İstanbul'da doğdu.
Gazetecilik eğitimi aldı.
Gazete ve dergilerde çalıştı.
Deniz gönüllüsü ve suların, sellerin, okumanın-yazmanın öğrencisi...

Kapının zili çaldı. Şalını omzuna dolayıp terliklerini ayağına geçirene kadar gitmişti kapıyı çalan ama kapı kolunda beyaz minik torba salınıp duruyordu. 

Yepyeni asıldığını belli ederken rüzgârın iteklemesiyle de duraksamadan aldı ve baktı.

Bir kese kâğıdı içinde, ılıklığı hâlâ üstünde iki simit göz kırptı ona. Tazeydiler, canlıydılar.

Çayını demledi, kedisine her sabah olmazsa olmaz kaymağını verdi, kuruldu minik parçalara böldüğü buram buram kokulu simitlerinin başına.

Bir yandan ilk lokma, ilk yudumla çayından aldı, bir yandan da gittikçe koyulaşan havayla bahçedeki ağaçların sallanan yapraksız dallarına gözleri daldı. Yaza kadar örttükleri bahçe masasının yeşil brandasının üzerinde yansıyan su birikintilerindeki yağmur damlaları, içine içine yağıyordu sanki.

Yaza devrilen sıcak bir bahar gününde, teyzesinin, evlerinin önünde uzanan toprak yoldaki silüeti belirdi gözlerinin önünde.

Yolun caddeyle kesiştiği yerde minibüsten inmiş, onca yolu yürümüş, işte onlara misafirliğe geliyordu.

Ne kadar sevinmişlerdi, iki kız… Anneleri yıl sonu sınavları nedeniyle okuldaydı. Kim bilir ne zaman işi biter de dönerdi eve. Giderken küçük kardeşlerini de yanına alıp götürmüştü niyeyse.

Teyzelerini sevinçle karşıladılar, içeri buyur ettiler. O da her zamanki gibi, kenarları oymalı ahşap koltuk bozması, yorgun ama vakurluğundan ödün vermeyen sandalyeye oturdu. 

Yine tül gibi ince bronz rengi çorapları özenliydi. Kendi becerisiyle broştan kolyeye dönüştürdüğü bol taşlı elmas buket de göğsünde salınıyordu.

Alnındaki hayali saç tellerini alımlı el hareketiyle geriye itip hafiften bir “ohh”la yeni yeni bastıran sıcakların rahatsız ediciliğini dillendiriyorsa da birikip katılaşmış başka iç bunaltılarını da koruyup kolluyordu her zamanki gibi teyzeleri.

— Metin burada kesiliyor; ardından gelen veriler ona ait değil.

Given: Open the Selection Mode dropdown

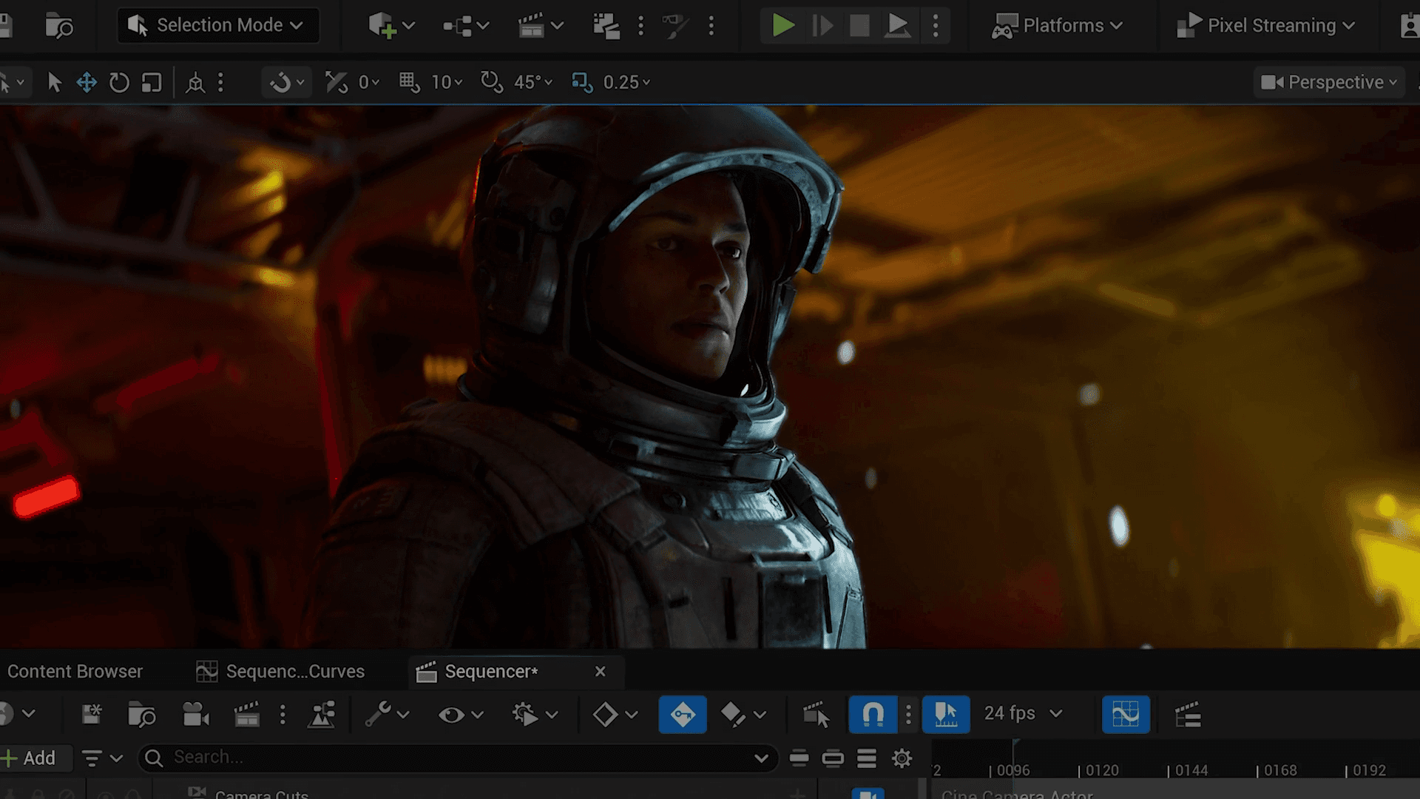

İkisinin de sevinçli yüzlerine ayrı ayrı baktı, tepeden tırnağa süzdü. Gözlerinde ölçülü biçili, asla fazla olmaması için özen gösterdiği, dozunda gülümsemeyle “Nasılsınız bakalım?” dedi. 

Oturmayı kararlı sürdüreceği belliydi teyzelerinin ama tül çoraplı bacaklarının baldırlarını sıvazlayarak, sandalyenin tekinsizliğine önlem alma gereği duyuyordu tedbiri elden bırakmayarak.

Ezkaza eskimiş ahşabın kıymık saldırısını yakalarsa, “p”leri sakınmasızca baskın “po po po”larıyla, kaçamak Makedon göçmeni diliyle çoraplarını kayırıp ahşabın yılışık saldırısını aşağılamaktan geri kalmıyordu… “Po po po…”

Derken, toprak yolun tozunu dingin öğlenin sıcağıyla daha çok hissettiren bir ses yankılandı kulaklarında. 

“Simittt!” diye sesleniyordu simitçi. Övüyordu bir yandan da.  “Öğle çıtırları bunlar!” diyordu. Gür sesi delikanlılara has, sakınmasız naralıydı ama namesi de eksik değildi hani.

Teyze kızlara baktı, kızlar da birbirlerine… 

Tekinsiz, oymalı, yaşını başını almış sandalyesinde, tetikte ve temkinli oturmayı kararlılıkla sürdüren teyze çıtçıtlı, klipsli çantasını çıt diye açmış, çantanın aynısının küçük kopyası olan çıtçıtlı klipsli cüzdanını çıkarmış, içinden şıngır mıngır paralardan tutmuş kızlara uzatıyordu işte.

“Simitçiyi çağırın, yavrum,” dedi yüzüklü elini uzatmayı, paraları tutmayı sürdürerek.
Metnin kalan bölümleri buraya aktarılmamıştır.